Not: Özlem Yenigün'ün sergisinin yanı sıra aynı tarihler arasında yine aynı galeride 11 sanatçının (Şerife Şen Akkaş, Ozan Bilginer, Ramazan Can, María Chillón, Emre Çalış, Sabine Delahaut, Engin Esen, Doğu Gündoğdu, Fırat Güner, Aslı Işıksal ve Jean-Michel Uyttersprot) üretimlerini bir araya getirdiği “Baskı Noktası” adlı karma sergi de yer alıyor.
Her iki sergi de 23 Ocak'ta açıldı ve 2 Mart'a kadar ziyarete açık.
4) Kasa galeri / Bankalar Caddesi - Karaköy
Sergi adı: DÜNYAYA UZANMAK
Sanatçı: Özge Enginöz ve Gözde Mulla
Ne anlatıyor?
Sergi, insan ve dünya arasında süregelen çok katmanlı ilişkiden ilham alıyor. Dünyaya uzanmak kavramı, bir varlığın kendi sınırlarını aşarak çevresiyle bağ kurmasını ve dünyayla birliğini ifade ediyor. Bu ilişkiler ağının olanaklarını ev üzerinden araştırmayı amaçlayan sergi, izleyiciyi bu çerçevede Özge Enginöz ve Gözde Mulla arasında gelişen diyaloğu keşfetmeye davet ediyor.
Serginin İngilizce başlığı “coming closer to the world”, Ursula Le Guin’in insanın dünyayla başka türlü ilişkilendiği bir toplumsal örgütlenme biçimi hayal eden Hep Yuvaya Dönmek kitabından geliyor. Kitaptaki, “Vadi’de Yeryüzü Evleri’nde Yaşayanlardan Kendilerinden Önce Yeryüzü’nde Yaşamış Olanlara” isimli şiirden alınan sergi başlığı, serginin atıfta bulunduğu temaları çözümlemek için yeni ihtimaller sunuyor.
Sergi 30 Ocak'ta açıldı ve 14 Mart'a kadar ziyarete açık.

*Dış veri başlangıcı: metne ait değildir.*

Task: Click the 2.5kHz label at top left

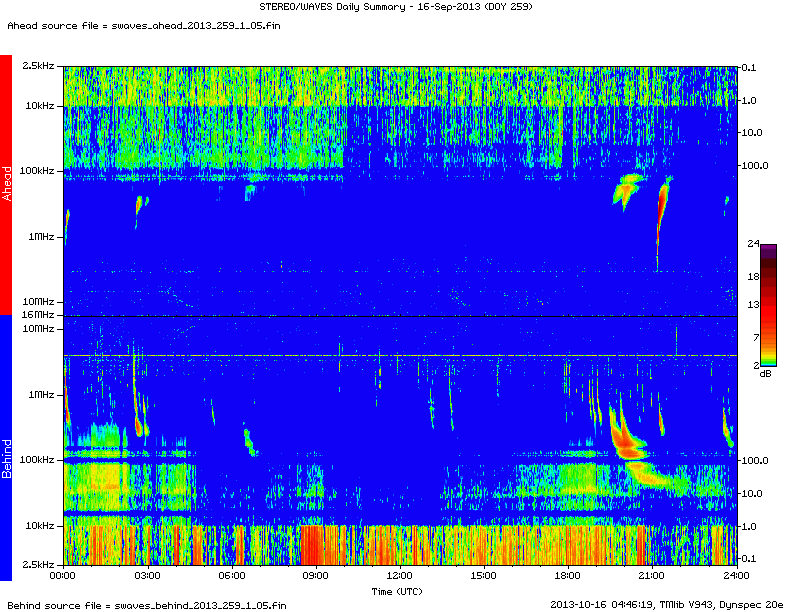Action: pyautogui.click(x=37, y=66)
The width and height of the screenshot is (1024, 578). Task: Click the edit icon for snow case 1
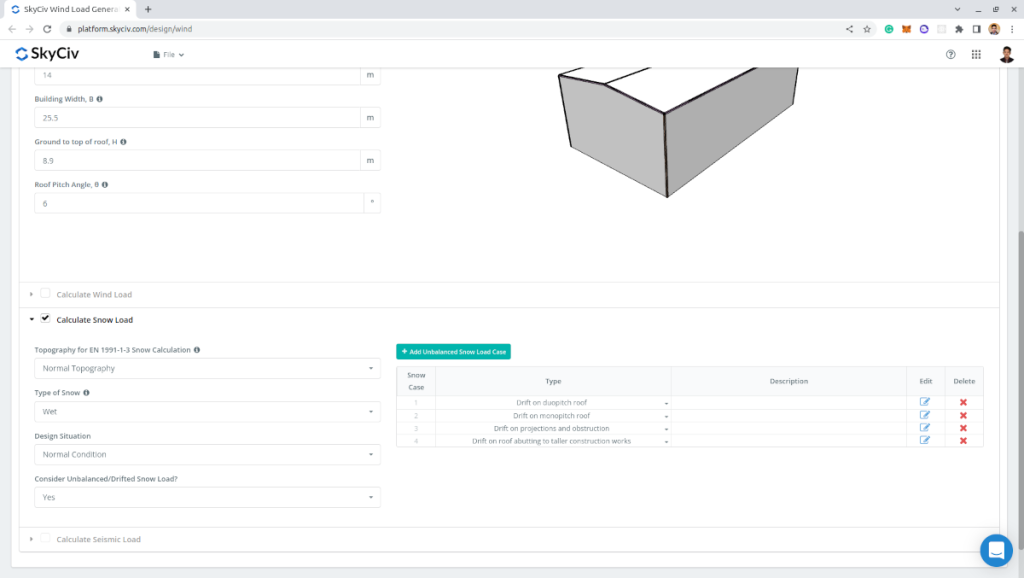925,402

5) Pilot Galeri / Sıraselviler - Beyoğlu
Sergi Adı: Yerçekimli Karanfil
Sanatçı: 6 sanatçının Grup Sergisi (Ece Ağırtmış, Eymen Aktel, Burak Ata, Melih Çebi, Hazal Özgür ve Ecem Yüksel)
Ne anlatıyor?
“Yerçekimli Karanfil”, yalnızca eserlerin toplamı değil, aynı zamanda bir araya gelişin, kesintisiz bir diyaloğun, ortak bir hissiyatta buluşmanın ürünü. Sergi, bir dönemin, bir ruhun, ortak bir dünya fikrinin yansımalarını taşıyor. Birbirine bakan, uzaktan da olsa takip eden, takdir eden, kimi zaman yapıtlara yapıtlarla yanıt veren sanatçılar bu sergi kapsamında bir araya geliyor. Bu sergi, sanatçıların kendi dünya algılarını birleştirerek yeni bir kolektivitenin şekillendirdiği bir alanı temsil ediyor.
Sergi 8 Şubat’ta açılacak ve 29 Mart'a kadar ziyarete açık olacak.